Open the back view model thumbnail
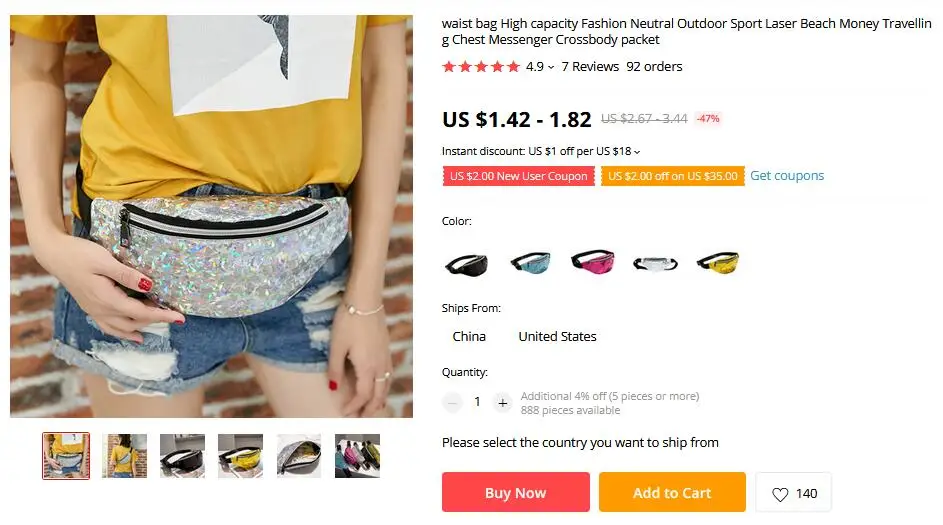The width and height of the screenshot is (943, 525). coord(124,456)
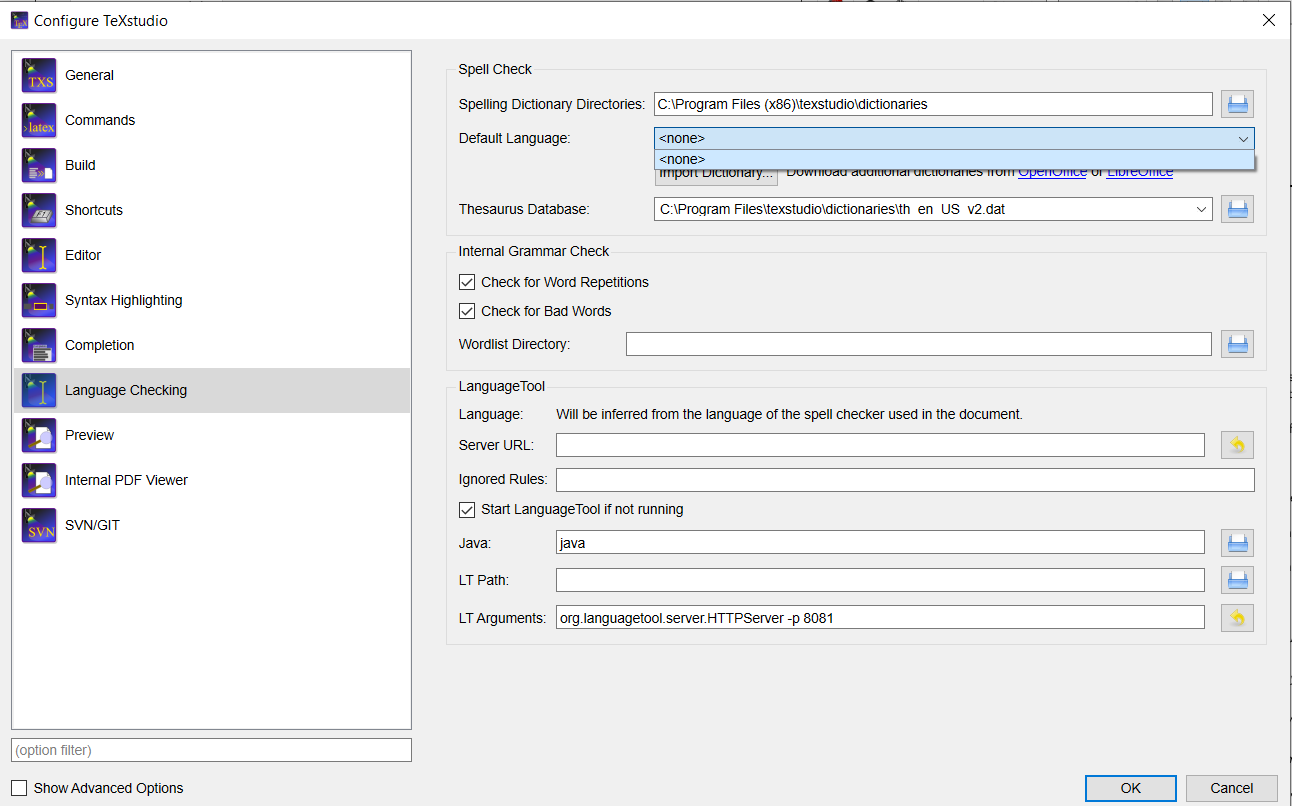Open the General settings section
The height and width of the screenshot is (806, 1292).
pos(89,75)
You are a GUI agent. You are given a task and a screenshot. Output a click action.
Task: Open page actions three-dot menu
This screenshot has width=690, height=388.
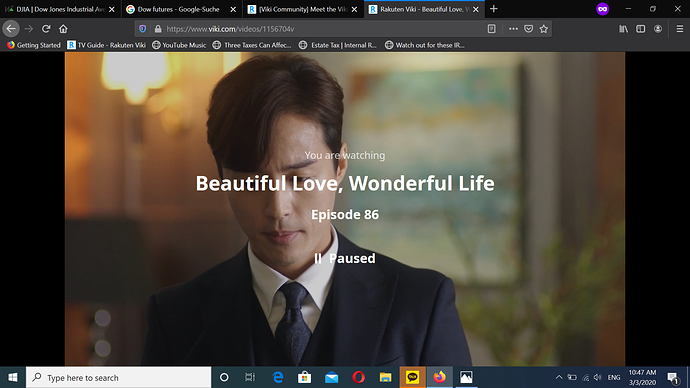pyautogui.click(x=513, y=29)
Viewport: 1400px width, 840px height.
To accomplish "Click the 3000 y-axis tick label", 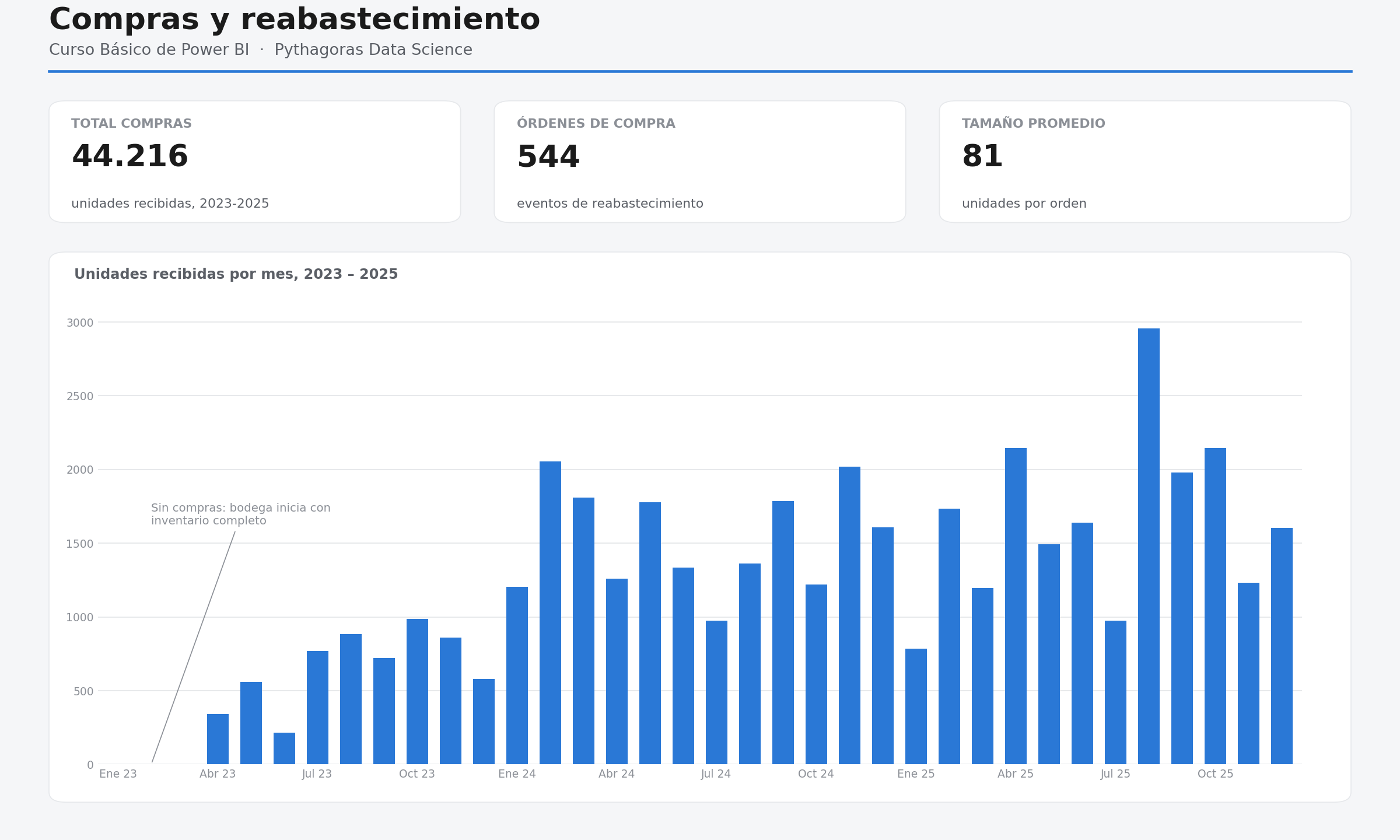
* * *
(What the task requires):
Extract the lines beginning with the one that contains "Viewport: 1400px width, 840px height." and ending with the last line of the listing. Keep them exact and drop the pictures.

(Result for this task):
Viewport: 1400px width, 840px height.
To accomplish "Click the 3000 y-axis tick label", 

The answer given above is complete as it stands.